Perform direct patient care utilizing established procedures, policies and standards.
- Administer medications, IV’s, treatments and procedures in accordance with physician’s orders.
- Observe and document resident’s response to medications and treatments.
- Ensure proper disposal of all drugs and medications.
- Ensure adequate levels of medication, supplies and equipment is available at all time. Report needs to the Director of Nursing.
- Handle emergency situations in a prompt, precise and professional manner.
- Maintain the comfort, privacy, and dignity of each resident in the delivery of services.
- Interact with residents in a manner that displays warmth and promotes a caring environment.
- Comprehensive understanding and adherence to all aspects of residents’ rights, including the right to be free of restraints and free of abuse.
- Assure residents have call lights at hand and answer resident’s call lights promptly and courteously.
- Assist with orienting residents and their families to the nursing facility upon admission.
- Receive the nursing report upon reporting for duty each shift. Give the nursing report to relief personnel before departing at the end of each shift.

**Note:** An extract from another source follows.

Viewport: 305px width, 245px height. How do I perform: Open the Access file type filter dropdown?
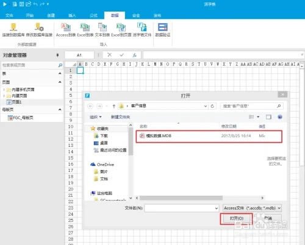(x=252, y=208)
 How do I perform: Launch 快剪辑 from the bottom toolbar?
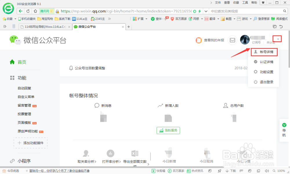158,171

- Promptly assess any reported injuries of an unknown source, including skin tears.
- Communicate and interact effectively, courteously, and tactfully with residents, visitors, family members, peers, and supervisors.
- Thoroughly wash hands before and after performing any service for the resident.
- Make rounds frequently and check each resident routinely to ensure his/her nursing care needs are being met.
- Respond to inquiries or requests from residents and family members in a prompt and courteous manner.
- Promote positive public relations with residents, family members and guests.
- Maintain the confidentiality of all resident care information.
Develop and implement nursing care plans and assessments..
- Ensure all nursing notes convey specific care provided and the resident’s response or lack of response to the care provided.
- Perform all nursing services in accordance with the individualized care plan.
- Honor the resident’s refusal of treatment request.
- Assist in developing preliminary and comprehensive assessments of the nursing needs of each resident.
- Assist in developing a written plan of care that identifies the nursing needs of the resident and the goals to be accomplished for each nursing need identified.
- Ensure that all nursing personnel are aware of the care plans and that care plans are used in providing daily nursing services to the residents.
- Review nurses notes and monitor residents to ensure the care plans are being followed and that residents’ needs are being met.
- Review and revise care plans and assessments as necessary.
DEGREE OF SUPERVISION:
The Registered Nurse reports to and receives general direction from the Director of Nursing.
- Graduate of an accredited school of Nursing
- Must possess a current, unencumbered Registered Nurse License issued by the State.
- Must have five (5) years in Long Term Care experience.
- Strong problem solving and critical thinking skills
- Ability to thrive in a fast-paced environment
PHYSICAL AND MENTAL DEMANDS:
- Must be able to push, pull, move and/or lift a minimum of 50 pounds.
- Must be able to stand and walk for long periods of time.
- Must be able to reach, stoop, kneel, bend, lift and move intermittently throughout the work day throughout the facility.
- Must be able to work outside of normal work hours including nights, holidays, and weekends as needed to meet facility and position demands.
- Must be free of diseases that may be transmitted in the performance of job responsibilities during the stage of communicability.
- Must be able to relate to and work with ill, disabled, elderly, emotionally upset and at times hostile people within the facility.
Works throughout the facility. Works beyond normal duty hours, on weekends and holidays when necessary. Interacts with residents, family members, and staff under all conditions and circumstances. Is subject to hostile and emotionally upset residents, family members, and visitors. Exposure to infectious waste, diseases, and conditions including but not limited to exposure to hepatitis B viruses.